De uitspraak is vastgesteld op 19 oktober 1999 door mr. Van Ballegooijen, lid van de belastingkamer, in tegenwoordigheid van mr. Van de Merwe als griffier. De uitspraak is op die datum ter openbare terechtzitting uitgesproken.
Het lid van de belastingkamer heeft geen bezwaar tegen afgifte door de griffier van een afschrift van de uitspraak in geanonimiseerde vorm.
Tegen deze uitspraak kan binnen zes weken na de verzenddatum van deze uitspraak beroep in cassatie worden ingesteld bij de Hoge Raad der Nederlanden. Daarbij moet het volgende in acht worden genomen:
Het instellen van beroep in cassatie geschiedt door het indienen van een beroepschrift bij dit gerechtshof (zie voor het adres de begeleidende brief).
Bij het beroepschrift wordt een afschrift van de bestreden uitspraak overgelegd.
Het beroepschrift wordt ondertekend en bevat ten minste:
- de naam en het adres van de indiener;
- de dagtekening;
- een omschrijving van de uitspraak waartegen het beroep in cassatie is gericht;
- de gronden van het beroep in cassatie.
Voor het instellen van beroep is een griffierecht verschuldigd. Indien belanghebbende beroep in cassatie instelt bedraagt dit griffierecht ¦ 160. Indien verweerder beroep in cassatie instelt, is een griffierecht verschuldigd van ¦ 630.
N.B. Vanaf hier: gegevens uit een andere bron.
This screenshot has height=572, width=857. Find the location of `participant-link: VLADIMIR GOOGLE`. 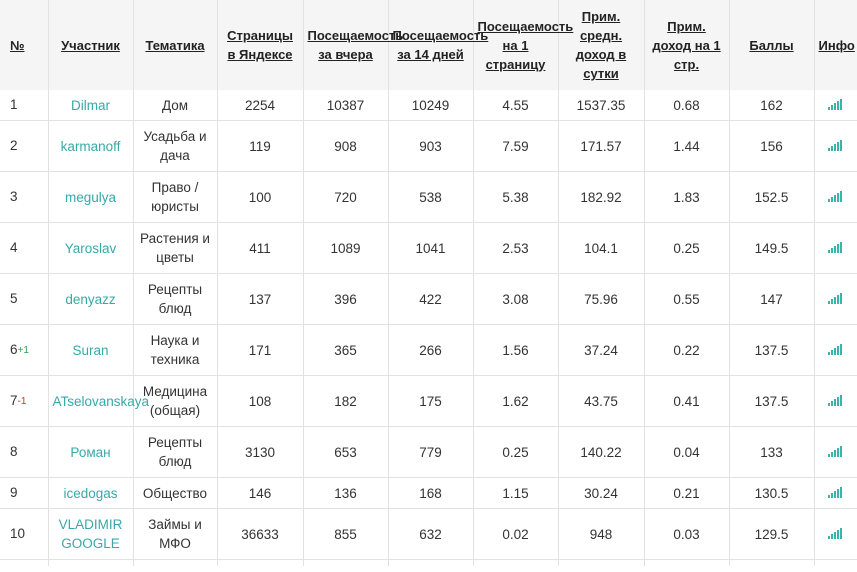

participant-link: VLADIMIR GOOGLE is located at coordinates (90, 534).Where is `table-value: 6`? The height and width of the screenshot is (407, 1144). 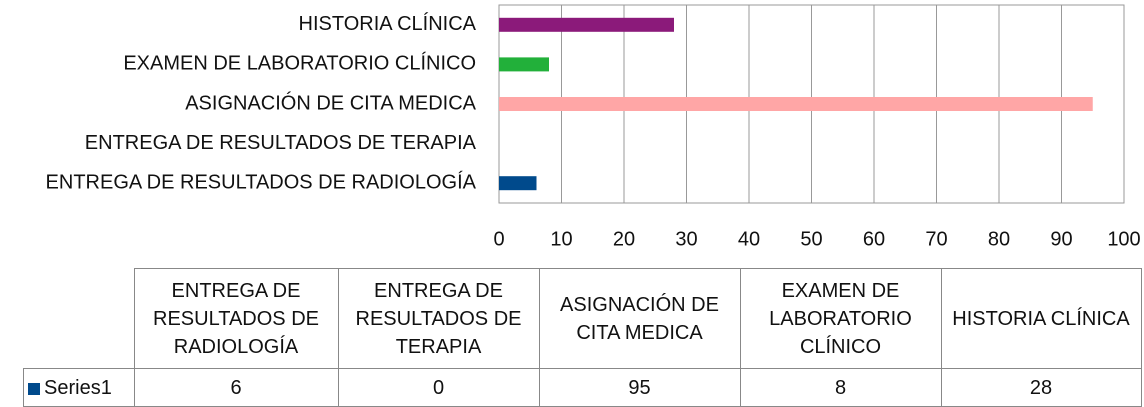 table-value: 6 is located at coordinates (236, 388).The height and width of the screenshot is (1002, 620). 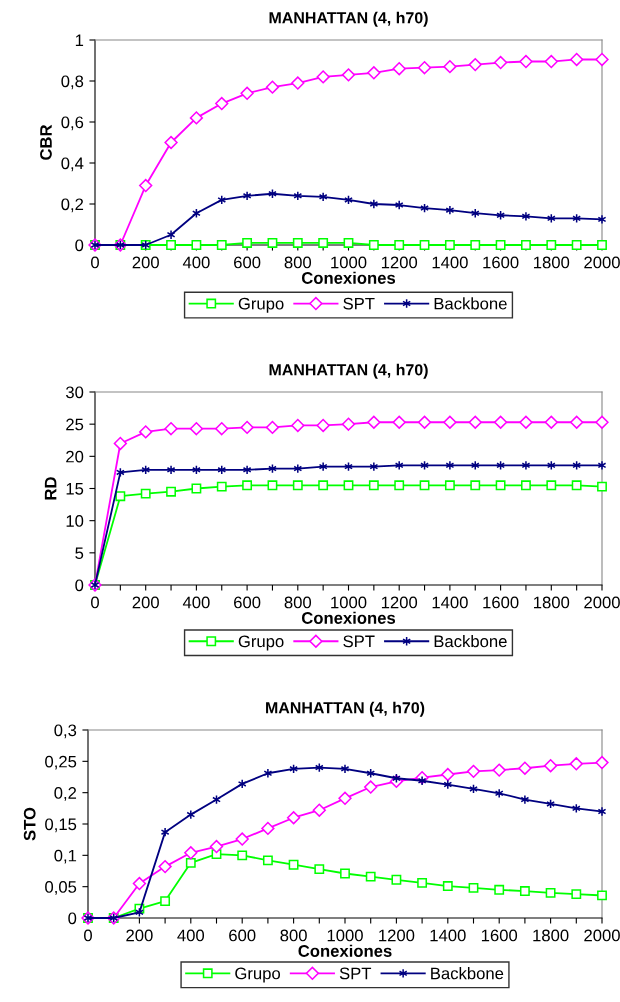 I want to click on y-axis-title: CBR, so click(x=46, y=142). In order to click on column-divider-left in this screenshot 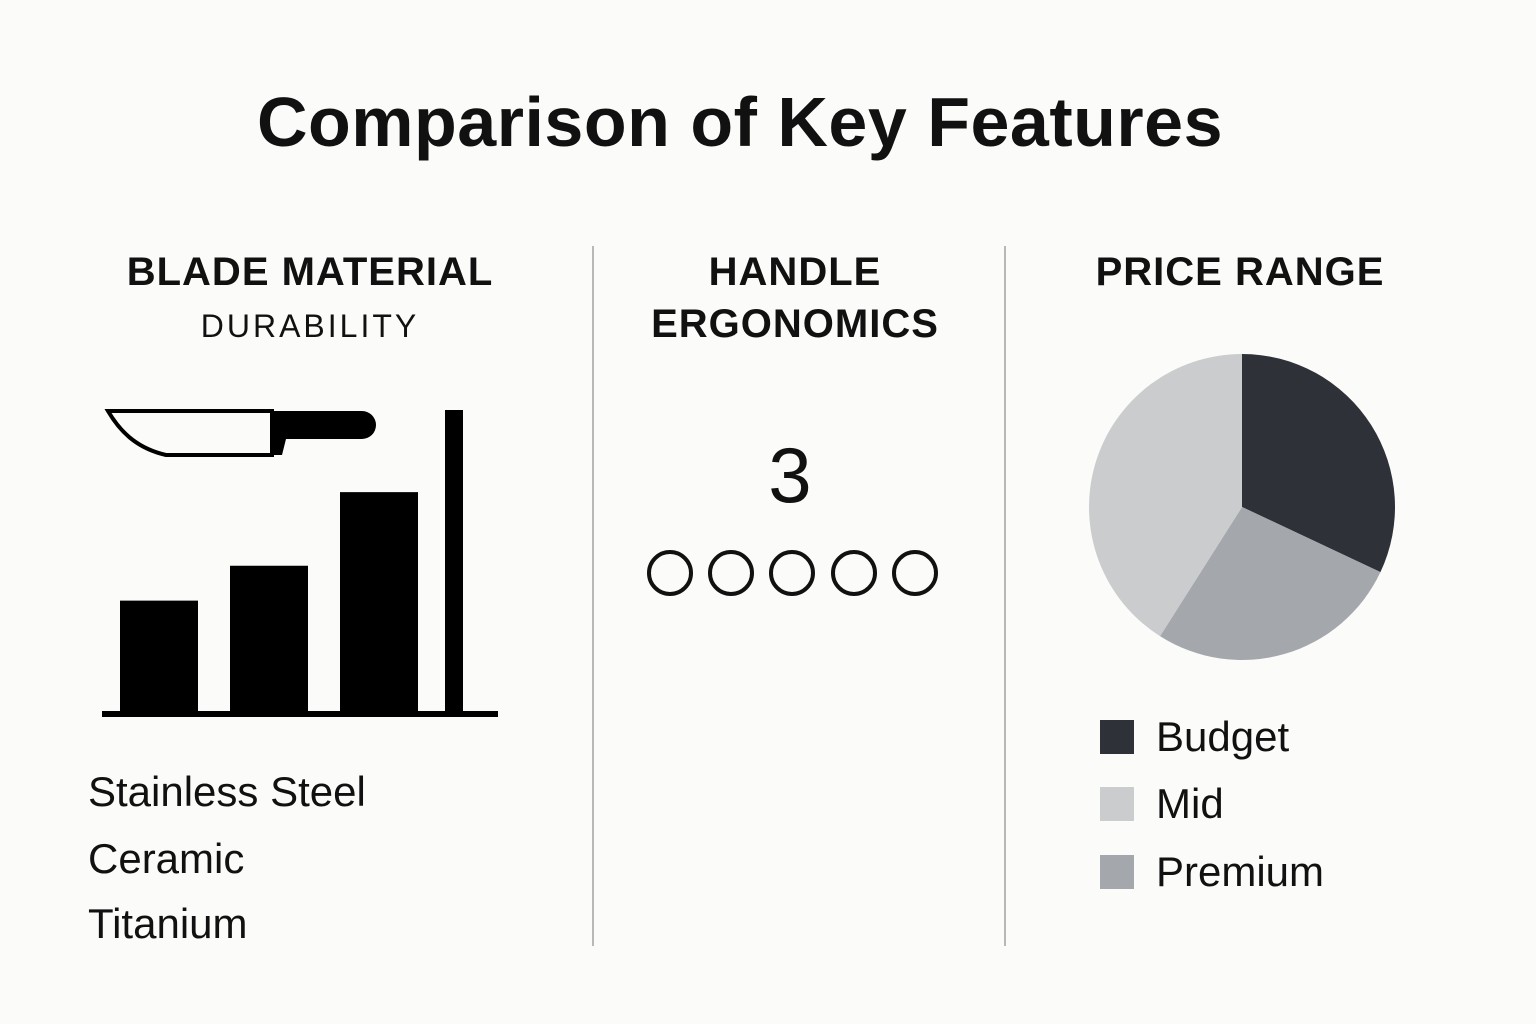, I will do `click(593, 596)`.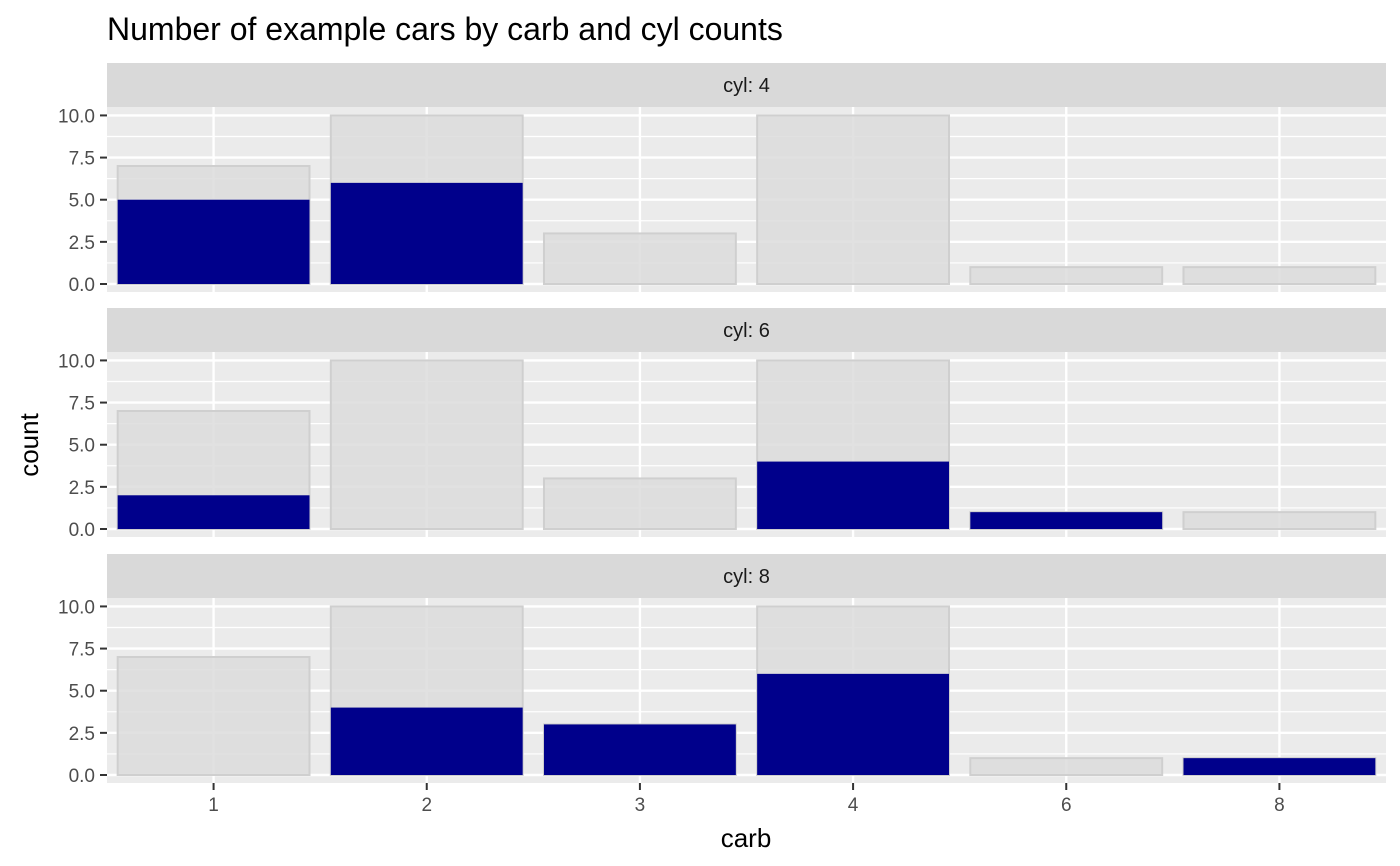  I want to click on x-tick-label: 3, so click(640, 806).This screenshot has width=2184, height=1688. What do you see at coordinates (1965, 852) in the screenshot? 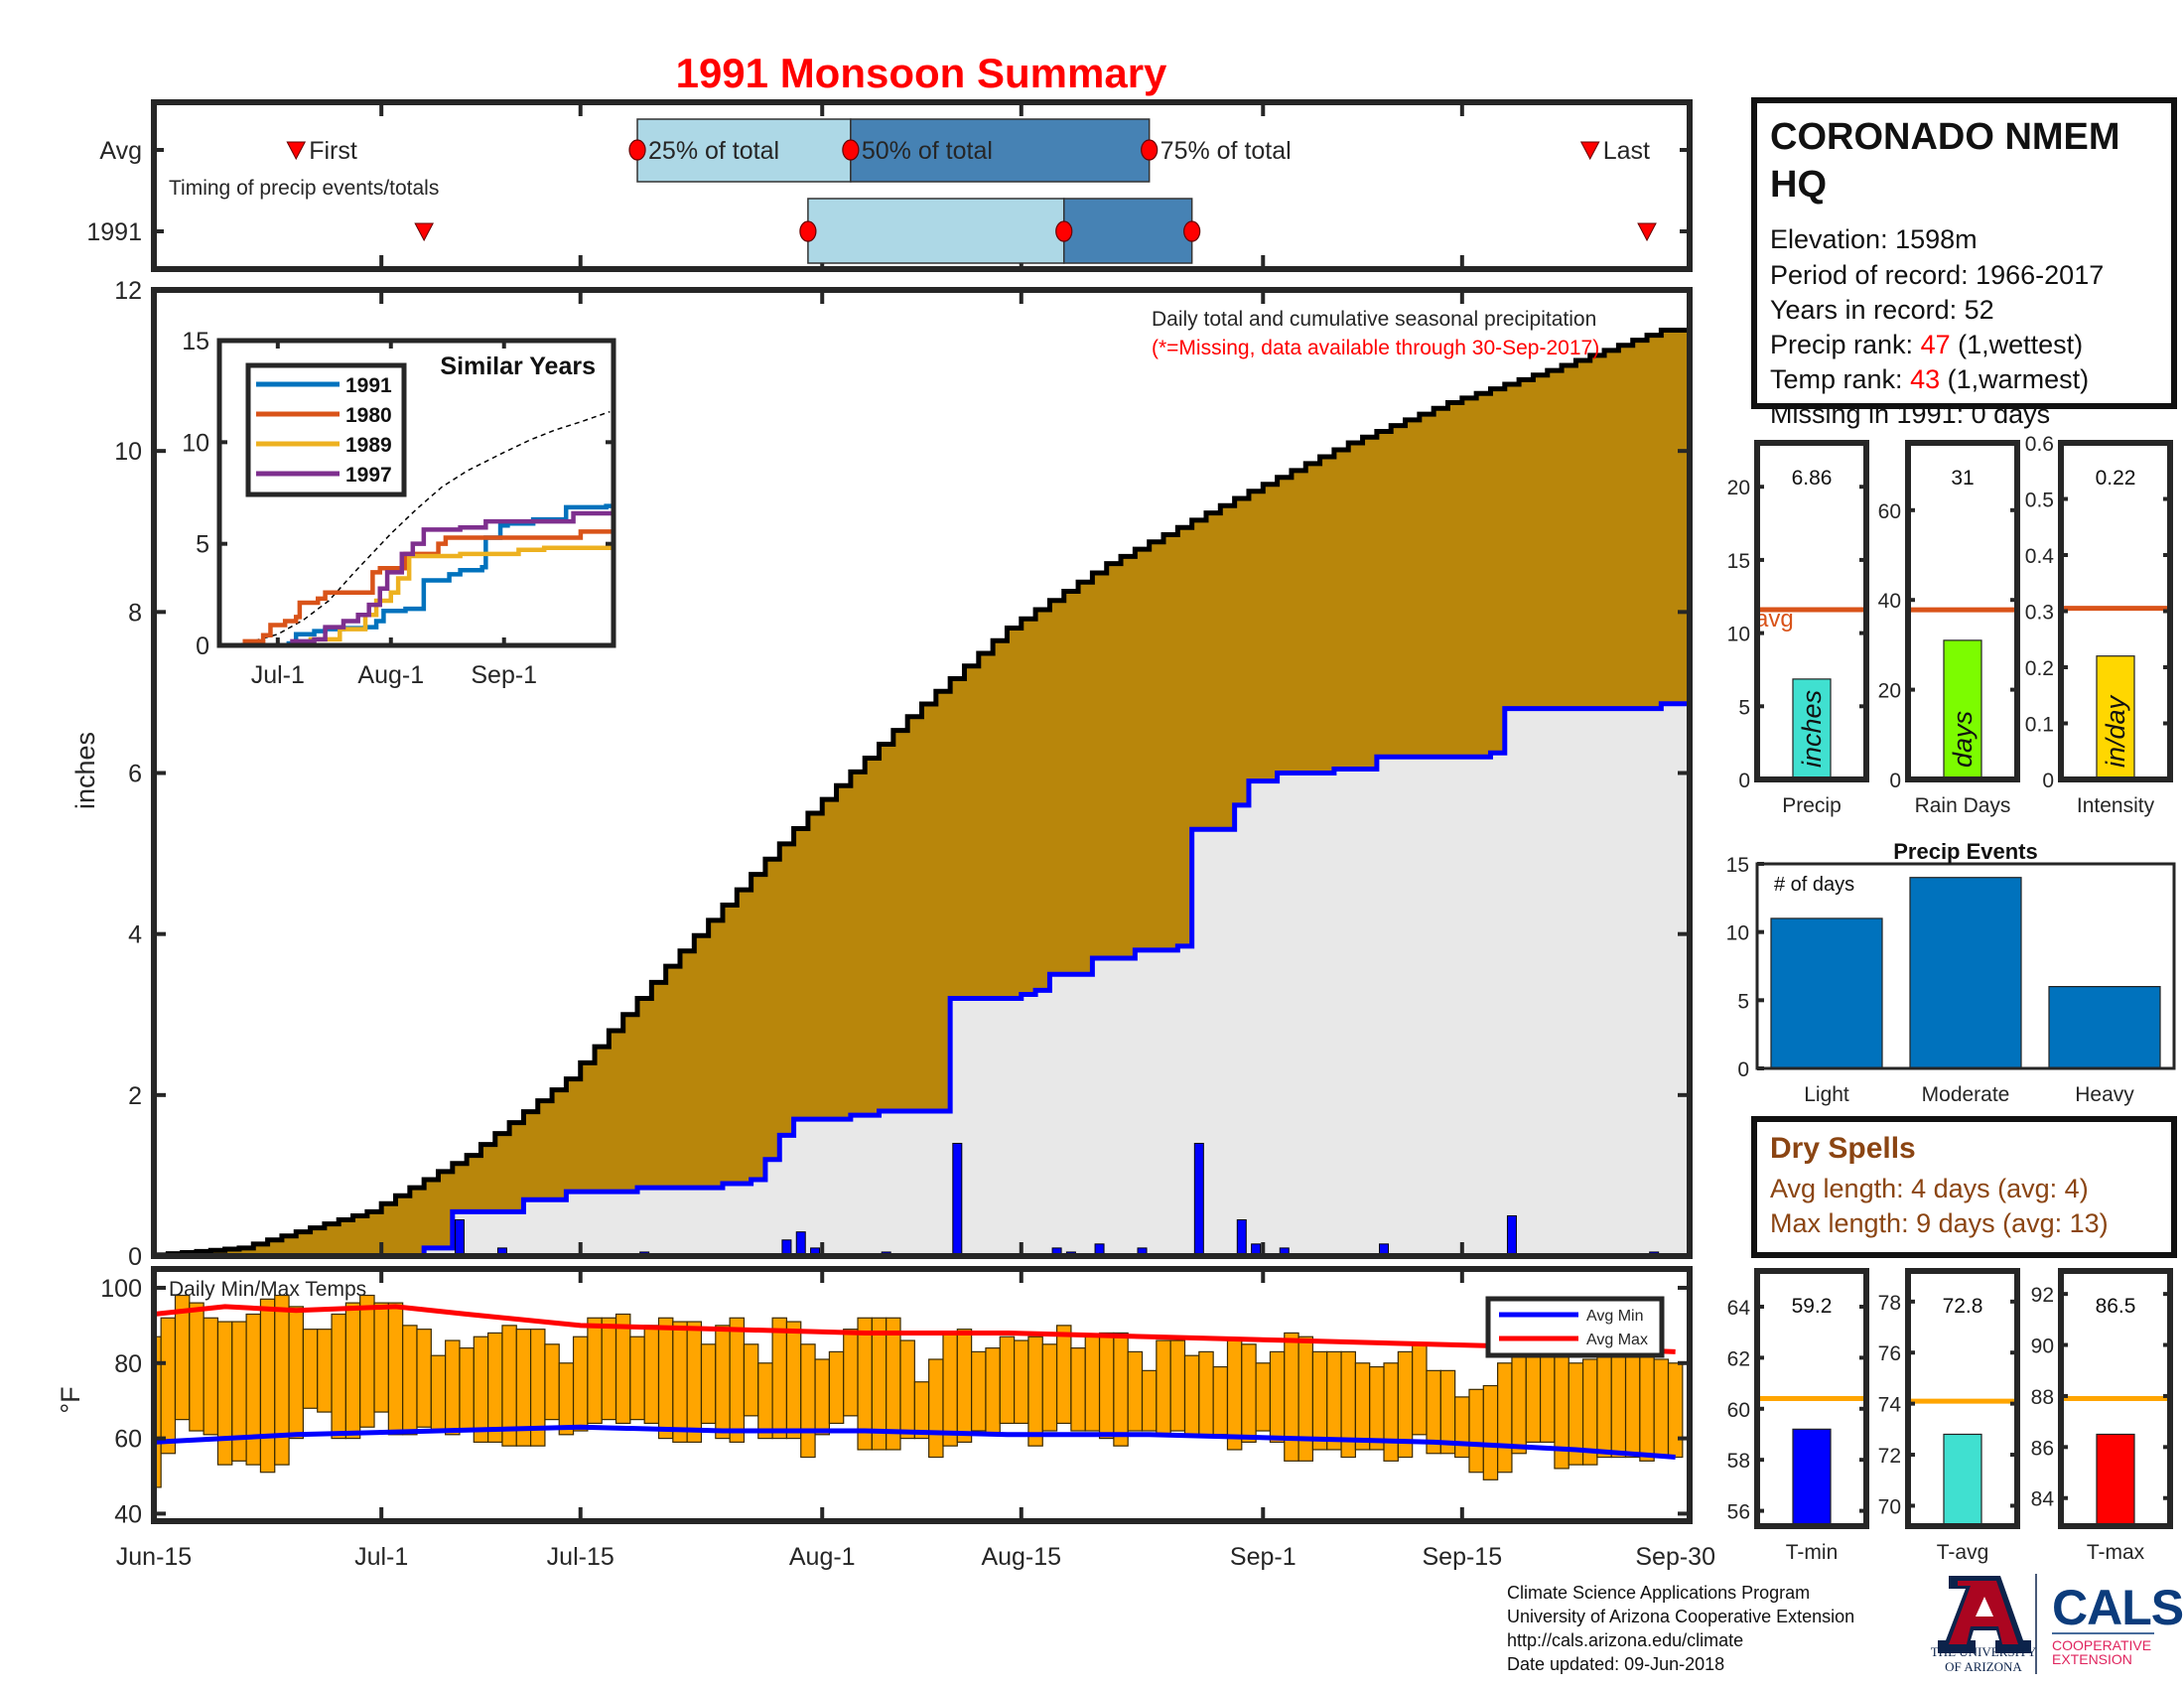
I see `events-title: Precip Events` at bounding box center [1965, 852].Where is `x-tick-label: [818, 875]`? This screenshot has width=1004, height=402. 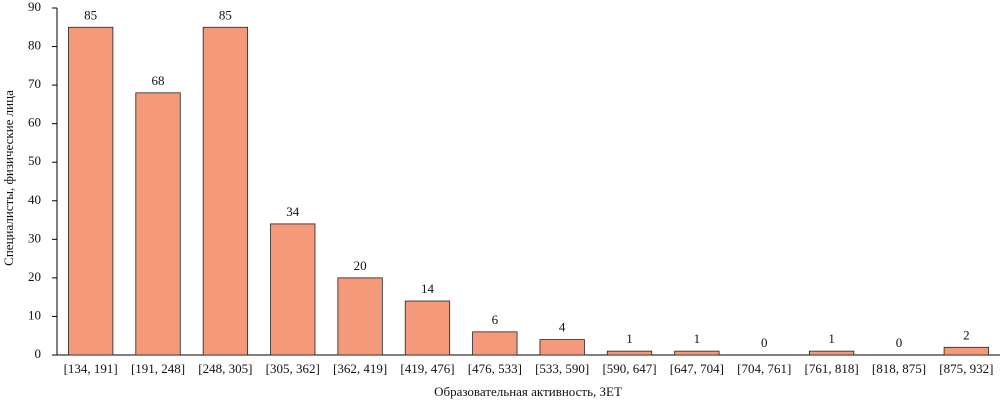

Na het instellen van beroep in cassatie ontvangt U een nota griffierecht van de griffier van de Hoge Raad. Indien U na een mondelinge uitspraak griffierecht hebt betaald ter verkrijging van de vervangende schriftelijke uitspraak van het gerechtshof, komt dit in mindering op het griffierecht dat is verschuldigd voor het indienen van beroep in cassatie.
In het cassatieberoepschrift kan de Hoge Raad verzocht worden om de wederpartij te veroordelen in de proceskosten.